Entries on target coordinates
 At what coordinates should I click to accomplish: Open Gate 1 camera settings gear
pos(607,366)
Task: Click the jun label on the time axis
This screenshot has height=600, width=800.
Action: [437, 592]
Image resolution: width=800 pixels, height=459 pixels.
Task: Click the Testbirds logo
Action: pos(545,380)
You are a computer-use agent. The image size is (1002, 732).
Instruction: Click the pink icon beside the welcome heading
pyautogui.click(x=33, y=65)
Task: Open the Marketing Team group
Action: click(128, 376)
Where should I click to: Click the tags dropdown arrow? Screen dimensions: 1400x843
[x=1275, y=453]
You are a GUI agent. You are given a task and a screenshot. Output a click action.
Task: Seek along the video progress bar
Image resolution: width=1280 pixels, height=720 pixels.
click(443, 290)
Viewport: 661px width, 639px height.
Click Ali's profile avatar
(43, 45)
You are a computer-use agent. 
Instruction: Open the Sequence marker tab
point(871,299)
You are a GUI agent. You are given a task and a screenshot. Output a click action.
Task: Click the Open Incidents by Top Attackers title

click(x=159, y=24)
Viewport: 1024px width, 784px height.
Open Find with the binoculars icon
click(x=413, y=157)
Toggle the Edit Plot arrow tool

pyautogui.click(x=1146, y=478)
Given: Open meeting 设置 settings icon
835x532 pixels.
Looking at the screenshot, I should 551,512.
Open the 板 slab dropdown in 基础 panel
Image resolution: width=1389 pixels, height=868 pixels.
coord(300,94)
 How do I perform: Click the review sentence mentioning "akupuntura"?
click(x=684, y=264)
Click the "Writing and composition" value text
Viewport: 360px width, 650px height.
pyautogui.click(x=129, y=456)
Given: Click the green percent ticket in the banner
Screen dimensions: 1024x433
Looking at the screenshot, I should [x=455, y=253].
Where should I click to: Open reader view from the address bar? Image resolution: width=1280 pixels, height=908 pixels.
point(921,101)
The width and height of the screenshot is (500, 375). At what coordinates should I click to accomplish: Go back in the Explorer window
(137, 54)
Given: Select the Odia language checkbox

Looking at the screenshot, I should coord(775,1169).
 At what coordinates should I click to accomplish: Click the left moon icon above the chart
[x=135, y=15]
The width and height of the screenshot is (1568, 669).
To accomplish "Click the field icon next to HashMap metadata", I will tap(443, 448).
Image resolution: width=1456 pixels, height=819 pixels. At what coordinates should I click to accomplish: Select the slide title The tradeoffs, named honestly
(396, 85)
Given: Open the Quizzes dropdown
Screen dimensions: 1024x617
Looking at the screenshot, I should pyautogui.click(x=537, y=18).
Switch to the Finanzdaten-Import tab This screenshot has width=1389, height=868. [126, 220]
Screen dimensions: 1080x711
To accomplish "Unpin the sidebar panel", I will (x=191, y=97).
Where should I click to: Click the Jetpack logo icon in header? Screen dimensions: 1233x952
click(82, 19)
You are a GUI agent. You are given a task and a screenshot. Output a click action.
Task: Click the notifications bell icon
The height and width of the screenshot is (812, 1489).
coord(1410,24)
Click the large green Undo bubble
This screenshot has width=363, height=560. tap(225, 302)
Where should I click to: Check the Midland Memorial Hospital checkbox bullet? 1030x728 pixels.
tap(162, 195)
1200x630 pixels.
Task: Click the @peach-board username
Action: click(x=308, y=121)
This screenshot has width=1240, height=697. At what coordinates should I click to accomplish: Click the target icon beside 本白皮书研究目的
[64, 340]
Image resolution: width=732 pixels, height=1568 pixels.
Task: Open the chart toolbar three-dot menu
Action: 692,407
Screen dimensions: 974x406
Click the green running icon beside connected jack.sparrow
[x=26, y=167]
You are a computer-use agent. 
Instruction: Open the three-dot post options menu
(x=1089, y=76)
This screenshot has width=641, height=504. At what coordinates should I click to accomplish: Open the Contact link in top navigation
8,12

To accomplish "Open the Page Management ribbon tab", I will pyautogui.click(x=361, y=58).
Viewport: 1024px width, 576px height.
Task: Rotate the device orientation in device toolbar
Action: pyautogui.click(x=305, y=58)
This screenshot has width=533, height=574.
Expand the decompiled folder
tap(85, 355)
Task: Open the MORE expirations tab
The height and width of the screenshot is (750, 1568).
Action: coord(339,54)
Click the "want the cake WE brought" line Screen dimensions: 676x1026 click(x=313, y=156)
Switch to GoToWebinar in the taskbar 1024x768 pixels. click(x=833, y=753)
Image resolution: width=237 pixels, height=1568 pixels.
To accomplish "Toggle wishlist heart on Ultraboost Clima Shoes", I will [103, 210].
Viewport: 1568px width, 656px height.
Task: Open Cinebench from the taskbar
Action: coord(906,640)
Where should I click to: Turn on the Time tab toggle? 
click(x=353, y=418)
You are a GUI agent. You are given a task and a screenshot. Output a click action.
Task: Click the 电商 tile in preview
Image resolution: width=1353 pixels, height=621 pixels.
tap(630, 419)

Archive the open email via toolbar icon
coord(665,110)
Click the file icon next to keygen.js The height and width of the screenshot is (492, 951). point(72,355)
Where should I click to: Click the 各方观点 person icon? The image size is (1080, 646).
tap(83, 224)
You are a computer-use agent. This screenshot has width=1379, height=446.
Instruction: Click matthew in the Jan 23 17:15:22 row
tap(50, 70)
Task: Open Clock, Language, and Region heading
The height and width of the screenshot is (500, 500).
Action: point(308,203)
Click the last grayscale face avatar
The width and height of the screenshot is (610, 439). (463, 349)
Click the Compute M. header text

● Problem statement
Reproduce every entry above verbatim, from the first line to the last.

● Answer
 At what coordinates should I click to accomplish: Open Gate 1 camera settings gear
pos(607,366)
Task: Click the jun label on the time axis
This screenshot has height=600, width=800.
Action: [437, 592]
Image resolution: width=800 pixels, height=459 pixels.
Task: Click the Testbirds logo
Action: pos(545,380)
You are a computer-use agent. The image size is (1002, 732).
Instruction: Click the pink icon beside the welcome heading
pyautogui.click(x=33, y=65)
Task: Open the Marketing Team group
Action: click(128, 376)
Where should I click to: Click the tags dropdown arrow? Screen dimensions: 1400x843
[x=1275, y=453]
You are a GUI agent. You are given a task and a screenshot. Output a click action.
Task: Seek along the video progress bar
Image resolution: width=1280 pixels, height=720 pixels.
click(443, 290)
Viewport: 661px width, 639px height.
Click Ali's profile avatar
(43, 45)
You are a computer-use agent. 
Instruction: Open the Sequence marker tab
point(871,299)
You are a GUI agent. You are given a task and a screenshot. Output a click action.
Task: Click the Open Incidents by Top Attackers title

click(x=159, y=24)
Viewport: 1024px width, 784px height.
Open Find with the binoculars icon
click(x=413, y=157)
Toggle the Edit Plot arrow tool

pyautogui.click(x=1146, y=478)
Given: Open meeting 设置 settings icon
835x532 pixels.
Looking at the screenshot, I should 551,512.
Open the 板 slab dropdown in 基础 panel
Image resolution: width=1389 pixels, height=868 pixels.
coord(300,94)
 How do I perform: Click the review sentence mentioning "akupuntura"?
click(x=684, y=264)
Click the "Writing and composition" value text
Viewport: 360px width, 650px height.
pyautogui.click(x=129, y=456)
Given: Click the green percent ticket in the banner
Screen dimensions: 1024x433
Looking at the screenshot, I should [x=455, y=253].
Where should I click to: Open reader view from the address bar? Image resolution: width=1280 pixels, height=908 pixels.
point(921,101)
The width and height of the screenshot is (500, 375). At what coordinates should I click to accomplish: Go back in the Explorer window
(137, 54)
Given: Select the Odia language checkbox

Looking at the screenshot, I should coord(775,1169).
 At what coordinates should I click to accomplish: Click the left moon icon above the chart
[x=135, y=15]
The width and height of the screenshot is (1568, 669).
To accomplish "Click the field icon next to HashMap metadata", I will tap(443, 448).
Image resolution: width=1456 pixels, height=819 pixels. At what coordinates should I click to accomplish: Select the slide title The tradeoffs, named honestly
(396, 85)
Given: Open the Quizzes dropdown
Screen dimensions: 1024x617
Looking at the screenshot, I should pyautogui.click(x=537, y=18).
Switch to the Finanzdaten-Import tab This screenshot has width=1389, height=868. [126, 220]
Screen dimensions: 1080x711
To accomplish "Unpin the sidebar panel", I will (x=191, y=97).
Where should I click to: Click the Jetpack logo icon in header? Screen dimensions: 1233x952
click(82, 19)
You are a GUI agent. You are given a task and a screenshot. Output a click action.
Task: Click the notifications bell icon
The height and width of the screenshot is (812, 1489).
coord(1410,24)
Click the large green Undo bubble
This screenshot has width=363, height=560. tap(225, 302)
Where should I click to: Check the Midland Memorial Hospital checkbox bullet? 1030x728 pixels.
tap(162, 195)
1200x630 pixels.
Task: Click the @peach-board username
Action: click(x=308, y=121)
This screenshot has width=1240, height=697. At what coordinates should I click to accomplish: Click the target icon beside 本白皮书研究目的
[64, 340]
Image resolution: width=732 pixels, height=1568 pixels.
Task: Open the chart toolbar three-dot menu
Action: 692,407
Screen dimensions: 974x406
Click the green running icon beside connected jack.sparrow
[x=26, y=167]
You are a computer-use agent. 
Instruction: Open the three-dot post options menu
(x=1089, y=76)
This screenshot has width=641, height=504. At what coordinates should I click to accomplish: Open the Contact link in top navigation
8,12

To accomplish "Open the Page Management ribbon tab", I will pyautogui.click(x=361, y=58).
Viewport: 1024px width, 576px height.
Task: Rotate the device orientation in device toolbar
Action: pyautogui.click(x=305, y=58)
This screenshot has width=533, height=574.
Expand the decompiled folder
tap(85, 355)
Task: Open the MORE expirations tab
The height and width of the screenshot is (750, 1568).
Action: coord(339,54)
Click the "want the cake WE brought" line Screen dimensions: 676x1026 click(x=313, y=156)
Switch to GoToWebinar in the taskbar 1024x768 pixels. click(x=833, y=753)
Image resolution: width=237 pixels, height=1568 pixels.
To accomplish "Toggle wishlist heart on Ultraboost Clima Shoes", I will [103, 210].
Viewport: 1568px width, 656px height.
Task: Open Cinebench from the taskbar
Action: coord(906,640)
Where should I click to: Turn on the Time tab toggle? 
click(x=353, y=418)
You are a GUI agent. You are given a task and a screenshot. Output a click action.
Task: Click the 电商 tile in preview
Image resolution: width=1353 pixels, height=621 pixels.
tap(630, 419)

Archive the open email via toolbar icon
coord(665,110)
Click the file icon next to keygen.js The height and width of the screenshot is (492, 951). point(72,355)
Where should I click to: Click the 各方观点 person icon? The image size is (1080, 646).
tap(83, 224)
You are a computer-use agent. This screenshot has width=1379, height=446.
Instruction: Click matthew in the Jan 23 17:15:22 row
tap(50, 70)
Task: Open Clock, Language, and Region heading
The height and width of the screenshot is (500, 500).
Action: point(308,203)
Click the last grayscale face avatar
The width and height of the screenshot is (610, 439). (463, 349)
Click the Compute M. header text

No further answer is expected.